Just North of Nowhere
Just North of Nowhere
Lawrence Santoro
Annihilation Press
$16.95 (trade paperback)
This wonderful collection of affecting tales is long overdue a review, but don't let the delay stop you from taking a chance on Lawrence Santoro's magical vision. Chances are you'll be glad you did. A review had been promised, but then Life intruded again and again, and the volume languished undeservedly in a To Finish stack that nibbled at the edges of my conscience. Now that you know the genesis of this overdue look at Just North of Nowhere, let me say that if you take my advice and add it to your collection, it will be unlike almost anything on your shelves.
If you left your Garrison Keillor next to your Ray Bradbury too long, and together they slid sideways and nudged your Lovecraft, maybe your Hawthorne, you might find those themes and styles had melded together to form this book, which would jump off the shelf and request to be read aloud. Indeed, Santoro implores the reader to try sounding out the tales, and you can hear why if you try it. Read right, it will remind you some of the tall-tale form, with its exclamation marks and the oft-used exclamations Cripes! and Criminies! or Uff-da! which might seem likely to annoy, but don't because they catch the rhythm of Bluffton's native speakers and their as-oft-as-not Scandinavian roots.
The town of Bluffton is located in the mysterious Driftless Zone, the part of the Midwest that did not get carved up by glaciers. You'll recognize it if you've been to Minnesota, Wisconsin, Illinois, Indiana. Santoro's is an amalgam of all those, with its Sons of Norway and other Scandinavian influences, its pie-laden diner (American House—EATS!) plus its Native American ghosts, and its sometimes dubious pioneer spirit. Plus, its monsters and shadows and ghost trains and magic lightning and witchy women and . . . well, it's also referred to as a place where "things meet." (A bit of Innsmouth there, too, methinks.) Bluffton is a state of mind, perhaps, a place you come to when you aren't looking, and a place you'd probably not find if you were.
Each chapter in this loose novel started life as a short story, but now they form interweaving threads that recall some of Bradbury's best work, in a structure also reminiscent of Charles de Lint's Newford stories, wherein a minor character in one story becomes the protagonist of another, and so on, in concentric circles.

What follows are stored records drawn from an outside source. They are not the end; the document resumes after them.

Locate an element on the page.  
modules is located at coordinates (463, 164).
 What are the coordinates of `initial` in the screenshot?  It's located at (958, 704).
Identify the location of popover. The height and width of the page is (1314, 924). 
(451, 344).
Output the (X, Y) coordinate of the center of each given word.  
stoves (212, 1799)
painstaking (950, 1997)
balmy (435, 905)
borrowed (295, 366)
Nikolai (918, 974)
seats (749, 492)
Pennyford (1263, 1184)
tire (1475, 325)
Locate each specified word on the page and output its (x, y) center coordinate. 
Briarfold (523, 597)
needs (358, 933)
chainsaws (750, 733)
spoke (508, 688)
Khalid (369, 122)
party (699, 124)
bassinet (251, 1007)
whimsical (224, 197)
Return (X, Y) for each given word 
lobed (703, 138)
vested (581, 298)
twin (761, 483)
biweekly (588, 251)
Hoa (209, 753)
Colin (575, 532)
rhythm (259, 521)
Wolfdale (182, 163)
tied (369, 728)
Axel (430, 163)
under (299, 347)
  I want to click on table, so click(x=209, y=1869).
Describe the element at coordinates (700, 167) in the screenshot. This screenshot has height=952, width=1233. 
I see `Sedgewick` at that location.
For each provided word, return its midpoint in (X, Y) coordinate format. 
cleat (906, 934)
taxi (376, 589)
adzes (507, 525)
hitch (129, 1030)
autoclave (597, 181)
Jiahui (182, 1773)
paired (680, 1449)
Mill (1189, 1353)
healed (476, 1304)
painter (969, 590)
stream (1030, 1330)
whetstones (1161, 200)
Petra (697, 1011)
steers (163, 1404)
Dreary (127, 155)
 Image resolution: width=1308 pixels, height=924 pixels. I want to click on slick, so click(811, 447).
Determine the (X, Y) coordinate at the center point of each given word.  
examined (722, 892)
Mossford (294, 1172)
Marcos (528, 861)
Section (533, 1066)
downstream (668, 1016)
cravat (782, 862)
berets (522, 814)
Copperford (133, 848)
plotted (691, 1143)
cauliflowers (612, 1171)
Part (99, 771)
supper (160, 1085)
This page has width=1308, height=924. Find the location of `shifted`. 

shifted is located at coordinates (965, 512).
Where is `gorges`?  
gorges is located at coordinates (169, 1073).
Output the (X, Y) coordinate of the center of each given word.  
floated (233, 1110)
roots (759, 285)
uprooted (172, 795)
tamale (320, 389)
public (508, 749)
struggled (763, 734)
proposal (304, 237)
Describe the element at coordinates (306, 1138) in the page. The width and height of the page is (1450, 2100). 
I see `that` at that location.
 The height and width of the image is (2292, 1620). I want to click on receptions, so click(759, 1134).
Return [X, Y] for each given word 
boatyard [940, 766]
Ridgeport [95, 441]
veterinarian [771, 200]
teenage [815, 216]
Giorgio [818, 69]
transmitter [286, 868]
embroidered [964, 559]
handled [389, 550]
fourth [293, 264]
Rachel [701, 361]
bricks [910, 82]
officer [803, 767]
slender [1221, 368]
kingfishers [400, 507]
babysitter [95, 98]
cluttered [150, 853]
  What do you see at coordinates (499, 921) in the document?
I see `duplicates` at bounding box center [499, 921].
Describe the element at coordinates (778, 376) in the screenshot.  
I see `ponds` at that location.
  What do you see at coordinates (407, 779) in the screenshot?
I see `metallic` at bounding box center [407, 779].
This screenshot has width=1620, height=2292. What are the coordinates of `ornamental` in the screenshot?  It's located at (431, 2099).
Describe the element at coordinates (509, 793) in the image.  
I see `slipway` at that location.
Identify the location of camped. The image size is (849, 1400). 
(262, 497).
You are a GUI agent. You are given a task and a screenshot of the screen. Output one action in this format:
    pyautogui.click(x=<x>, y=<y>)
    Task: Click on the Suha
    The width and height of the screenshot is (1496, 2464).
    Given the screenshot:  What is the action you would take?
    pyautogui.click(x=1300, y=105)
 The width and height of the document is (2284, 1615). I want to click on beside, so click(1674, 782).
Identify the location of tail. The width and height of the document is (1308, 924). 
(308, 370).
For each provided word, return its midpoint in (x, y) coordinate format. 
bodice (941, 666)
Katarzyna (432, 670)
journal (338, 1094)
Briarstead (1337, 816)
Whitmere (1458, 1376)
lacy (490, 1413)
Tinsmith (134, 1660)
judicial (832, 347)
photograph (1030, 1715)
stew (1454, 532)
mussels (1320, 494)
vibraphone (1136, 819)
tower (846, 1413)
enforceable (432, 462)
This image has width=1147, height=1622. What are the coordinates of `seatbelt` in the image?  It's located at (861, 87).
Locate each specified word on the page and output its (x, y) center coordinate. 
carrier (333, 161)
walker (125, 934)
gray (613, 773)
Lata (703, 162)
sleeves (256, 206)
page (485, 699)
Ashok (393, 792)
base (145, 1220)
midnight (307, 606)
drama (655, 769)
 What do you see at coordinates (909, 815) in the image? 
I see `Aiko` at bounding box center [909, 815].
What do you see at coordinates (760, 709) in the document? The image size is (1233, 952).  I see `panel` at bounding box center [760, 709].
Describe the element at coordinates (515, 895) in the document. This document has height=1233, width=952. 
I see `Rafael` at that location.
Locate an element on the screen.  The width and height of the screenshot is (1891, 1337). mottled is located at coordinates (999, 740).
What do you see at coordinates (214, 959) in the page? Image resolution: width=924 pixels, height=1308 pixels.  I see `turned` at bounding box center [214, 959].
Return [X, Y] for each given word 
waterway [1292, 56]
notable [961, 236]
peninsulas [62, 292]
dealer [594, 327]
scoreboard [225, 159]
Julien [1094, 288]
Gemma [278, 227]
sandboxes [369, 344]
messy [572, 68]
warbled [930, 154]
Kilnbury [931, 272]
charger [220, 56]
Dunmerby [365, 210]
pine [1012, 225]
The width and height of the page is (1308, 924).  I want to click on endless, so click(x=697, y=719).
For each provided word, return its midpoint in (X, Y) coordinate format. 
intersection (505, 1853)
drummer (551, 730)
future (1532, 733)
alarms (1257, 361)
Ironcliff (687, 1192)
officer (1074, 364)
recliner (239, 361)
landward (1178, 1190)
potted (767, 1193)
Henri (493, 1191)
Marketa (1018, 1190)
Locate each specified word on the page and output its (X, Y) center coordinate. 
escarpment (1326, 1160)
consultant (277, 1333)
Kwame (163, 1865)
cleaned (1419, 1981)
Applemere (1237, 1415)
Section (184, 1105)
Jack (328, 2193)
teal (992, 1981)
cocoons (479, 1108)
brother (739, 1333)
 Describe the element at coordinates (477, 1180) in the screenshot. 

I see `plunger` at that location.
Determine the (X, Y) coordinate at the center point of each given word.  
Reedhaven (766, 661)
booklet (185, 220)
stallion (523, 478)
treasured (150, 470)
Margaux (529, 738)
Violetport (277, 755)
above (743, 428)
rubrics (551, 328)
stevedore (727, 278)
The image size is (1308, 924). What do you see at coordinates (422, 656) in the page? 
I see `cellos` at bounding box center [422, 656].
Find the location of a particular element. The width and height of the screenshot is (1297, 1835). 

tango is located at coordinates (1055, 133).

You even get a Bradburyan magical carnival, so you know the author's winking at you. He winks quite a bit. The author's live performances of this work are unique, utilizing the rich rhythm to the fullest. When reading off the page, however, your attention may flag and the prose may seem to hide the story from you. The best solution is to read slowly, and allow yourself to become captive to the rhythm and the imagery. Soon you'll find yourself in a Bluffton groove that's hard to shake once you've achieved it. Giving yourself this time allows the savoring of both rhythm and imagery, which lend the stories a great part of their charm. Not to say they aren't also inventive!
Speaking of charm, there isn't a single chapter/tale in this collection that doesn't exude some, and a charming wide-open wonder at the universe and its mysteries as filtered through the eyes of the people of Bluffton, where the strange and unusual is commonplace. Very few of the stories touch upon traditional horror themes, and those that do manage to do it in unconventional ways. If your preference is for horror, you will still find plenty of strangeness in Bluffton, perhaps best represented by the Stoker Award–nominated Lovecraft-pastiche "God Screamed and Screamed, Then I Ate Him," which should have won based on its title alone, a story whose gentle humor like as not will sneak up on you only upon rereading.
The sense of wonder you see reflected in these related tales is purely Bradbury-style: Ruth the time-traveling librarian whose portal is a certain photographer's glass plates; Cristobel the beautiful Italian strega (witch) who captivates the menfolk; Leslie the young witch-in-training whose one big accomplishment is hanging a fly ball up in the air; a boy who sees the invisible monsters and slimy, slug-like creatures all around us; Bunch the handyman who lives troll-like under a bridge; elderly people gleefully capturing lightning in mason jars; Ken the blind snake-trapper; an Indian ghost who runs perennially through the town; Karl the deer poacher; the priest and rabbi who raise a golem; a carnival in need of freaks and creatures; and many more whose outlines blur stereotypes while embracing them. In these characters who populate Bluffton and their voices, which Lawrence Santoro has here gleefully and accurately conveyed, will a careful reader find his or her reward. Add a whimsically intricate cover painting by Alan M. Clark and the author's notes about the stories' background, and Just North of Nowhere becomes one of those rare cross-over volumes whose literary and folksy aspirations blend perfectly to make it appropriate for any serious fantasy collection. In other words, if you haven't been to Bluffton, you owe it to yourself to hunt for it—but not on any map. Just head for the Driftless Zone and you may well find yourself there and ready to stay awhile.